Oliver Blank, Head of European Affairs at ZVEI.

The face of the German electrical and digital industry in Brussels holds the title of Dr. phil. in political science, comparative literature, and art history. Does that fit together? When Oliver Blank, Head of European Affairs at the German Electrical and Electronic Manufacturers’ Association (ZVEI), tells us how he got there, a common thread does emerge.

“I originally wanted to become a journalist and write for the feature section or the business section of the FAZ. I chose my fields of study accordingly.” However, interest then shifted more and more in the direction of politics. After studying for a master’s degree in the US, gaining initial professional experience in an advertising agency, and earning his doctorate, he found his destiny: The interface between politics and business is what interests him. “That’s where you end up pretty quickly with an association.”

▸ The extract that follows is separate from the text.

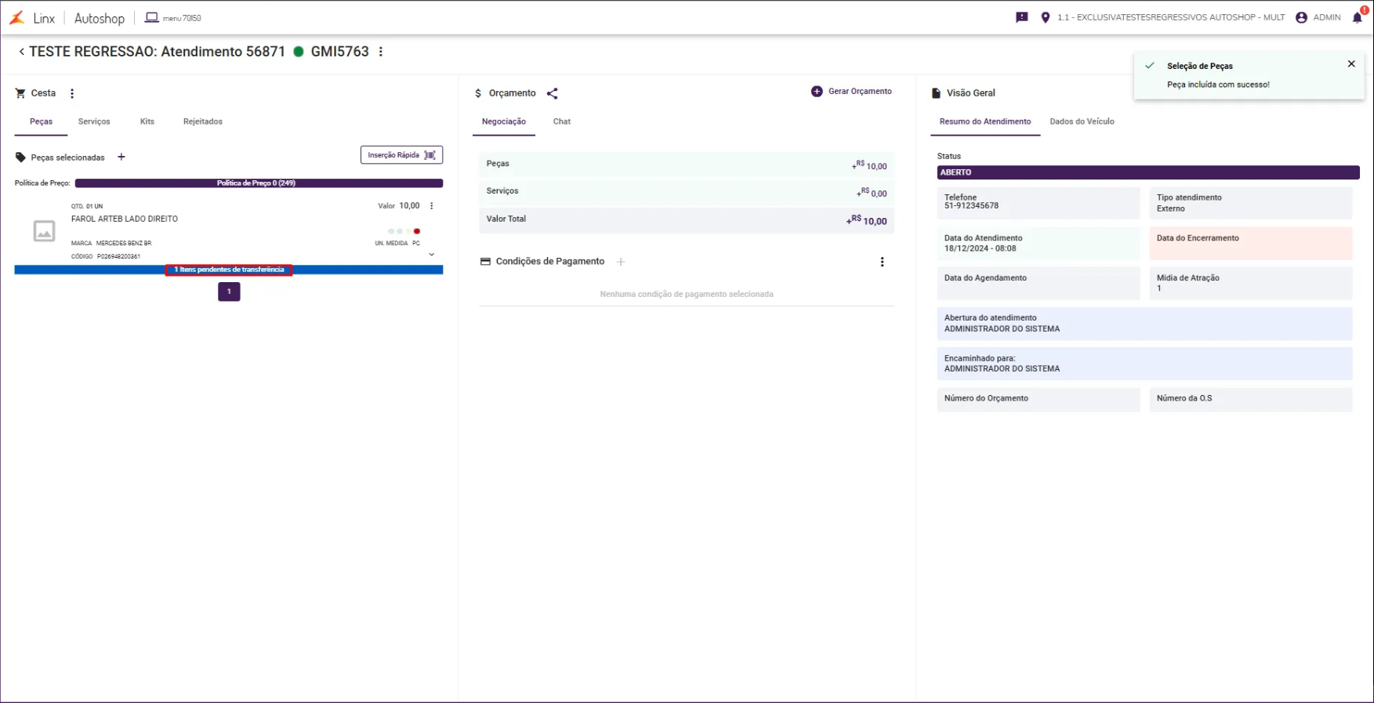Open Atendimento title three-dot menu
Viewport: 1374px width, 703px height.
[381, 52]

Enthusiastic about the electrical industry

His first association employer was the VDMA. At that time, shortly before the turn of the millennium, everything was geared toward information technology and Europe. Blank went to Brussels and co-founded the EICTA association there in 1999, which was renamed Digitaleurope in 2009. He spends four years setting up the structures on the ground. “That was my first European job. That’s how I got into this world.” Things changed for Blank in his private life, too. In 2001, his daughter was born, and in 2002, his son. The young family commutes between Brussels and Frankfurt am Main.

That’s when the offer to join the ZVEI’s executive board in Frankfurt came at just the right time in 2003. At the time, Blank was one of the few people without an engineering background. But it is his skills that are needed, such as strong communication skills and political understanding. After all, he is to build up the European branch of the association.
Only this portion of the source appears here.